Aid agencies face difficult decisions every day in humanitarian crises. But few compare to the impossible choice that aid agencies had to make in Somalia at the height of the 2011 famine that claimed over 250,000 lives: pay off Al-Shabaab, a listed ‘terrorist’ organisation, or let people die.
Somalia is one of the most dangerous places in the world for aid workers. One of the most formidable obstacles to reaching people in need of assistance has indeed been Al-Shabaab – an armed group that has carried out deadly attacks on civilians and aid workers, including the Westgate mall attack in Kenya earlier this year. It is a force to be reckoned with, having once controlled nearly all of southern and central Somalia.
Al-Shabaab sees itself not just in opposition to the Somali government, but as a ‘government in waiting’. Although it may seem paradoxical, it has a Humanitarian Coordination Office (HCO), responsible for monitoring, regulating, registering and ‘taxing’ aid agencies operating in Al-Shabaab territory. This highly elaborate system has allowed the group to carry out systematic intimidation and taxation, coopting aid to their benefit. Aid organisations were regularly faced with a gruesome ethical dilemma; faced with nearly 750,000 people at threat of starvation during the famine, some agencies gave into Al-Shabaab demands for payments as high as $10,000 USD.
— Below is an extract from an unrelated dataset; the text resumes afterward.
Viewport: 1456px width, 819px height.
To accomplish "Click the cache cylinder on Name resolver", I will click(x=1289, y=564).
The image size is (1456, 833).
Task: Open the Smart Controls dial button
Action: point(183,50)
Al-Shabaab’s desire to capitalise on humanitarian aid in their territory has at times clashed with their deeply entrenched suspicion of Western aid agencies, which it sees as fronts for Western intelligence services. As one Al-Shabaab official put it: ‘Whether they call themselves humanitarian or not, we know who they are: they are the civilian face of the infidel forces’. Many organisations, including the World Food Programme (WFP) and the UN Children’s Fund (UNICEF), have been expelled from Al-Shabaab territory following allegations of ‘espionage’, ‘illicit activities’ and ‘misconduct’.
Some aid agencies tried to negotiate with Al-Shabaab on a regular, structured basis, and in gaining their acceptance, succeeded in avoiding some of the group’s most unreasonable demands. But few agencies carried out thorough engagement with Al-Shabaab or spoke out about these payments for fear of falling foul of counter-terrorism laws and measures, such as those passed in the US and the UK, that prohibit the provision of ‘material support’ to Al-Shabaab. In essence, the strength of these counter-terrorism laws created a culture of silence around engagement with Al-Shabaab as not many agencies welcomed the possibility of potentially facing criminal prosecution for their efforts to provide aid in Somalia. Fearing exposure, aid agencies accepted these demands, instead of uniting to create the leverage to oppose Al-Shabaab’s demands.
Moreover, for many aid agencies, their donors were those very governments that had passed counter-terrorism legislation that could lead to relief groups facing criminal prosecution for engaging with Al-Shabaab. As images of starving Somali children filled the international media, donors provided increased funding to help those in need, without any open acknowledgement of the compromises, and potentially ‘criminal’ actions, they would be compelled to make.
Now, nearly two years after the famine, Al-Shabaab has lost large swathes of territory. However, it is no less of a threat than it was at the height of its power – at least to aid agencies. The group has not disappeared. Fighters have melted back into the population, waiting to be mobilised: suffering military losses is not the same as defeat. Al-Shabaab’s attack on the United Nations Development Programme office earlier this year serves as a stark warning for aid agencies seeking to capitalise on the militant group’s seeming lack of presence. As one aid worker in Somalia noted, ‘In former Al-Shabaab areas the Somali National Government is nominally in power but Al-Shabaab still has its powers of infiltration. They know everything: who’s there, who’s doing what and so on … They have stated that even if they have left, the rules will be the same’.
This is not an issue that will simply go away, nor is it unique to Somalia. Humanitarian agencies confront similar challenges in Syria, in Pakistan, in the Central African Republic – in the many conflicts around the world today. For the sake of the millions in need of humanitarian aid and those on the frontlines delivering it, we must find a better way of negotiating with armed groups. Governments must take a long, hard look at counter-terrorism laws and measures: supposedly created to help fight terrorism, is it acceptable that they made it more difficult for aid agencies to stand up against ‘terrorists’ in order to support people under their control?
This blog is drawn from a report "Talking to the other side: humanitarian negotiations with Al-Shabaab in Somalia". The report is based on over 80 interviews with former Al-Shabaab officials, aid workers and civilians and presents a previously ill-understood picture of Al-Shabaab’s systematic methods of aid diversion and control of humanitarian aid in Somalia.